### Task item
Copy the lines from the first one through the line containing "This screenshot has width=442, height=484.", swapping "location" for "position" and leaving everything else unchanged.

Records for processing START

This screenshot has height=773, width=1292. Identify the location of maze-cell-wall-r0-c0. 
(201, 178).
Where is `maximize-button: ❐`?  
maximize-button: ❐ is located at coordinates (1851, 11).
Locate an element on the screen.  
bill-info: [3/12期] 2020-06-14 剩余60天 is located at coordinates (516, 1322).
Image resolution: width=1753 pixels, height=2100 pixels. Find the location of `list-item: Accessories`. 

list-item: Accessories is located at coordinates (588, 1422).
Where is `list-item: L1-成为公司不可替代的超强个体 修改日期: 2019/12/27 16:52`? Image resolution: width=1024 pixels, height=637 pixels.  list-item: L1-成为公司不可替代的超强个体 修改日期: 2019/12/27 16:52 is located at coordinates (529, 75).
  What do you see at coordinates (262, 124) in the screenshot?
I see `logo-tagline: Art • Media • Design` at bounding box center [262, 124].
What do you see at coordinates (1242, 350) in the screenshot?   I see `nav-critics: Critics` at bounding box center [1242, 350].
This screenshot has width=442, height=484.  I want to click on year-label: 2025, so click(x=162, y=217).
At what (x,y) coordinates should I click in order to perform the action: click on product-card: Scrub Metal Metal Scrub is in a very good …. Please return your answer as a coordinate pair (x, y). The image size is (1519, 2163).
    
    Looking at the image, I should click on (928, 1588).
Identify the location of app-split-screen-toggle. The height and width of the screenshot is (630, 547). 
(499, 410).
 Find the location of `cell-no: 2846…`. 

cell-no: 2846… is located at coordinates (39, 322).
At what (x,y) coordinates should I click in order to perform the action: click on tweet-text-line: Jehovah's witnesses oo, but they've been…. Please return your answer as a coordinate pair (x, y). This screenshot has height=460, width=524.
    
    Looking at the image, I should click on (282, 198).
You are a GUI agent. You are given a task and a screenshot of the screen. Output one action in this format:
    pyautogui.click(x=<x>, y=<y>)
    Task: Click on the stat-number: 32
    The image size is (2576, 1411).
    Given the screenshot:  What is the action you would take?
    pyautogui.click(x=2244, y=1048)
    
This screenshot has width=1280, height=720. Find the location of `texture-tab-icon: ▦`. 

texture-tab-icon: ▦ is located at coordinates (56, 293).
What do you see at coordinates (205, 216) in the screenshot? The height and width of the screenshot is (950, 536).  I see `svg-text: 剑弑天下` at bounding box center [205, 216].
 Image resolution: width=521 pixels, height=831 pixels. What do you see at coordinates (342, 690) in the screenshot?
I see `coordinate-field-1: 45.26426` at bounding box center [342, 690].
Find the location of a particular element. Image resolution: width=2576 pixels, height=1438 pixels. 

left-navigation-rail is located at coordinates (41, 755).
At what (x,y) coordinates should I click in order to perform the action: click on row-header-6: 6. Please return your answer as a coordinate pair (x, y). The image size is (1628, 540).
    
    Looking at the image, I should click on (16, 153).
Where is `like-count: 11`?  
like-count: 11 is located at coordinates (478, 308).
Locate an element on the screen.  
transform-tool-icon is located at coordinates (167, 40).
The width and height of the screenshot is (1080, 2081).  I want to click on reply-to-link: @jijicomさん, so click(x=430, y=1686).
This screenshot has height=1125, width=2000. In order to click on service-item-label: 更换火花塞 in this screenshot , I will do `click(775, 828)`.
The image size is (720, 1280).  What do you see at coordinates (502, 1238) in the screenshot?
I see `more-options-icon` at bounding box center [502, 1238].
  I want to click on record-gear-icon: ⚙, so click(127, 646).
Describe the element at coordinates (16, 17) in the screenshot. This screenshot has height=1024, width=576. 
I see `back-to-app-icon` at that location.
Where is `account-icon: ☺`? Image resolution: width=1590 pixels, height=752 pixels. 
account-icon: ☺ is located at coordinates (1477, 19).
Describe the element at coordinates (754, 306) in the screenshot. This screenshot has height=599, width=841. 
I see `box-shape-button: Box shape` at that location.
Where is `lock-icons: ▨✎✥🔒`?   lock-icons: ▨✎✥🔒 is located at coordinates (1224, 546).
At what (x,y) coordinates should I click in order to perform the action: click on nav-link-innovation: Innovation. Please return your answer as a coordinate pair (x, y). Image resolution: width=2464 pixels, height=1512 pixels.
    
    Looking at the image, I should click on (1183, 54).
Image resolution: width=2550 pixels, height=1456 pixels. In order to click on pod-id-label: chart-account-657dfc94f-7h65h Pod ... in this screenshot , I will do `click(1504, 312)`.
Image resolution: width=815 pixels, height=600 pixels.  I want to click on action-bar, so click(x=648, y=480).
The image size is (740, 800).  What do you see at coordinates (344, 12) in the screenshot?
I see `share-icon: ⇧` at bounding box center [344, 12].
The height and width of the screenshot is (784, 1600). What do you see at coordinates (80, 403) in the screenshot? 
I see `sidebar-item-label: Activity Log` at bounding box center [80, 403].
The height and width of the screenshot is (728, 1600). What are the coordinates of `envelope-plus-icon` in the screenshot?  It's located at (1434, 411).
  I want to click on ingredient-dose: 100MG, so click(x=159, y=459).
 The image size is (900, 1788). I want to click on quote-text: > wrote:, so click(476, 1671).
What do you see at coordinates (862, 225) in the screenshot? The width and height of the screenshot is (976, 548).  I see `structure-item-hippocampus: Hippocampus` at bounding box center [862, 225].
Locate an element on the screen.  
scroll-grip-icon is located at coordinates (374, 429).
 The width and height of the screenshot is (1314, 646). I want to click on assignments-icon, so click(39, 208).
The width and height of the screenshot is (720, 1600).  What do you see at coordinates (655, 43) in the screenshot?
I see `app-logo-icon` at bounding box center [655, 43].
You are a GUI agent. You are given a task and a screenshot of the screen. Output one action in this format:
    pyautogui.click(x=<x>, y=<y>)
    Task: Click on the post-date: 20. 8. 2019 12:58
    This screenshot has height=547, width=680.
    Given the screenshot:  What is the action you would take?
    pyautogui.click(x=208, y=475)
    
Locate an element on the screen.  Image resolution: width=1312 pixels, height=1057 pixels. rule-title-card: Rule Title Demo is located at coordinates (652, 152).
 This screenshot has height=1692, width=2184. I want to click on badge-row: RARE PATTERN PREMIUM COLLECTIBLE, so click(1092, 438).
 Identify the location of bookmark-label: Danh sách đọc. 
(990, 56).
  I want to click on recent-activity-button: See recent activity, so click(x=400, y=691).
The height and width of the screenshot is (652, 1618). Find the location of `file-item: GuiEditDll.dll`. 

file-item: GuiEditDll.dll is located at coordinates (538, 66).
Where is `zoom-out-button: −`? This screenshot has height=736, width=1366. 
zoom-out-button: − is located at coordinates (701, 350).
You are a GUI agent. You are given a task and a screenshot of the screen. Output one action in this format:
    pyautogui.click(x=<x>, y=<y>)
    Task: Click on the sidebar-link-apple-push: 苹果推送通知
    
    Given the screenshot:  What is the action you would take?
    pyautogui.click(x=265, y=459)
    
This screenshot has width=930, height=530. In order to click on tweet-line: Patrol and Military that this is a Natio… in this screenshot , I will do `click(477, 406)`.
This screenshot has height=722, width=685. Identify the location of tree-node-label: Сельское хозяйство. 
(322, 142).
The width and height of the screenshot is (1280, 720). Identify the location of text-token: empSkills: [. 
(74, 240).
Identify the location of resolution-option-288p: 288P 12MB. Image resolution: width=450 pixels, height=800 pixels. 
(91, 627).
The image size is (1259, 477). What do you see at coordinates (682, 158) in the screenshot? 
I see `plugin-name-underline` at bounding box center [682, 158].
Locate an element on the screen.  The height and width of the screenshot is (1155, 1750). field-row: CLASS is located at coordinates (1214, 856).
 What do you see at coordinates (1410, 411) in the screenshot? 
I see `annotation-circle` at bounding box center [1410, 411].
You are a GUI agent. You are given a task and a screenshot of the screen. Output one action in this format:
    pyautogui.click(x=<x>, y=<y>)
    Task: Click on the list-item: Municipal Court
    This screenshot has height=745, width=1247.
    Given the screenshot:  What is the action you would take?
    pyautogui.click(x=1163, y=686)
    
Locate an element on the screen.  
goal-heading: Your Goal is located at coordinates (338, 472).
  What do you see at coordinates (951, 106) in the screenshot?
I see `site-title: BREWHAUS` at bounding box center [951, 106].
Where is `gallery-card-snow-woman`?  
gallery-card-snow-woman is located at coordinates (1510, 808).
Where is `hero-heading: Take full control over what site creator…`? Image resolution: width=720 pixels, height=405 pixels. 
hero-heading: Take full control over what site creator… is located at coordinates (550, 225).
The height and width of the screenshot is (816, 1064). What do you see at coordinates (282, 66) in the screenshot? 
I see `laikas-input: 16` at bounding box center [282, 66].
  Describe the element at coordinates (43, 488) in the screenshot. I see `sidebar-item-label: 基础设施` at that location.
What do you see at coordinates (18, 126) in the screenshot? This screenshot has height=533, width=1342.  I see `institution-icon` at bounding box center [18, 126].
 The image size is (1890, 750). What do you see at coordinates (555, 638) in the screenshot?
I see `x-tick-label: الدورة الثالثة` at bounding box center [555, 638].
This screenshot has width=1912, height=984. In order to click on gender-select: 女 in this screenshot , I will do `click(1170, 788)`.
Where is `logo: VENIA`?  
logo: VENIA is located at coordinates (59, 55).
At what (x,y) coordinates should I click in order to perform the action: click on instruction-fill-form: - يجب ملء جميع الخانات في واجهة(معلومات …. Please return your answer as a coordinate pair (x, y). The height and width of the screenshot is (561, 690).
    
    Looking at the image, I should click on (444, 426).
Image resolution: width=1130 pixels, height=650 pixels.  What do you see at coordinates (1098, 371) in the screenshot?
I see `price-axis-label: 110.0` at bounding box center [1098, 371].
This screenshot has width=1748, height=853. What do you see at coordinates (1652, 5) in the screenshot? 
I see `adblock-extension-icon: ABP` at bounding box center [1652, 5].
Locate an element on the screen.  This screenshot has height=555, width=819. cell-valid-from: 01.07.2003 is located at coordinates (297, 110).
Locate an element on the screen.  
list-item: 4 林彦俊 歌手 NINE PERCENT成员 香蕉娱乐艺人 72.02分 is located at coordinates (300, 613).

Records for processing END

### Expected answer
This screenshot has height=773, width=1292. Identify the position of maze-cell-wall-r0-c0. 
(201, 178).
Where is `maximize-button: ❐`?  
maximize-button: ❐ is located at coordinates (1851, 11).
Locate an element on the screen.  
bill-info: [3/12期] 2020-06-14 剩余60天 is located at coordinates (516, 1322).
Image resolution: width=1753 pixels, height=2100 pixels. Find the position of `list-item: Accessories`. 

list-item: Accessories is located at coordinates (588, 1422).
Where is `list-item: L1-成为公司不可替代的超强个体 修改日期: 2019/12/27 16:52`? Image resolution: width=1024 pixels, height=637 pixels.  list-item: L1-成为公司不可替代的超强个体 修改日期: 2019/12/27 16:52 is located at coordinates (529, 75).
  What do you see at coordinates (262, 124) in the screenshot?
I see `logo-tagline: Art • Media • Design` at bounding box center [262, 124].
What do you see at coordinates (1242, 350) in the screenshot?   I see `nav-critics: Critics` at bounding box center [1242, 350].
This screenshot has width=442, height=484.  I want to click on year-label: 2025, so click(x=162, y=217).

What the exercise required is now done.